While most dances were local affairs, often held by the local Grange, some had a regional draw. Bedford Glens Park, near the edge of Tinker's Creek, began as a summer picnic and dancing resort in 1902, and, by 1924, quickly grew into a year-round dance and bowling emporium. The dance hall attracted popular bands, such as Ed Day and his Ten Knights orchestra. Young and old couples traveled from the valley, Akron, and Cleveland to join crowds in the beautiful, shining ballroom. Sadly, the grand wooden structure was lost to fire in 1944.
Hazel Broughton describes how the Everett community often came together dancing in the road.
The best square dance I can tell you about is I experienced, was a dance, which was called a “street dance.” And my father-in-law didn’t happen to call this dance, but it was at the corner of Everett Road and Riverview Road. Now they kept Everett Road open to Riverview and you could make a left and go to Peninsula, but you couldn’t turn right. That evening, it was a Saturday evening I believe, they closed the street off and we had a street dance. I had never been to a street dance.

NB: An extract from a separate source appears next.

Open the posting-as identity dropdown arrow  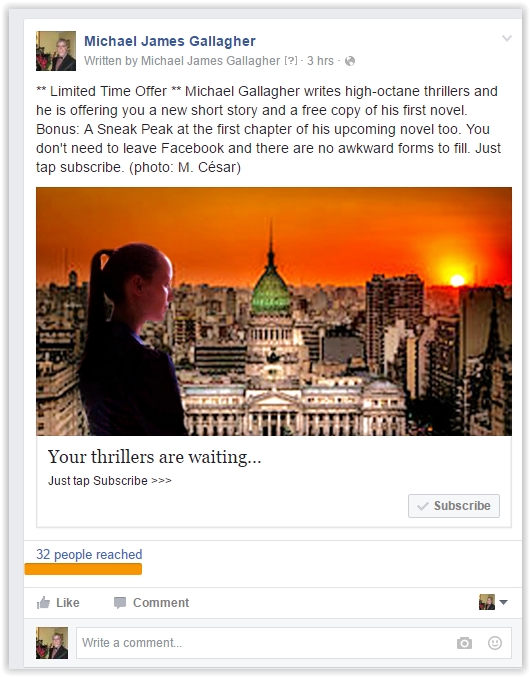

That was my first and only street dance. We just danced right in the street, and the orchestra was on a hay wagon.
Hay Wagon Orchestra
At the street dances in Everett, Jan Thomas recalls how the band played instruments on top of a hay wagon.
In the big building down there on the corner, where the park has their offices now, that was a dancehall upstairs. Very beautiful dancehall. And downstairs in one end was the bar where you went in the bar and then up the stairs to the dancehall, and the other half my aunt and uncle lived there. That was a big deal on a lotta Saturdays night, too. Back in those days, they danced and danced on Saturday night. The dancehall was the whole upstairs, and it had a special floor for dancing, you know. It might have been oak, I’m not sure, but it was fabulous, and slick, you know, you could—and it was really, really great, I mean… But then downstairs they had a bar, and there were always those who abused that. Nine times out of ten, I guess, in the olden days, that’s before I could even start goin’ there, they always had some kind of a big fight of some kind and ~laughs~ people goin’ home with bloody noses, because that was one of the things they did in olden days. They’d have too much to drink and then they’d fight. I mean, that was their entertainment!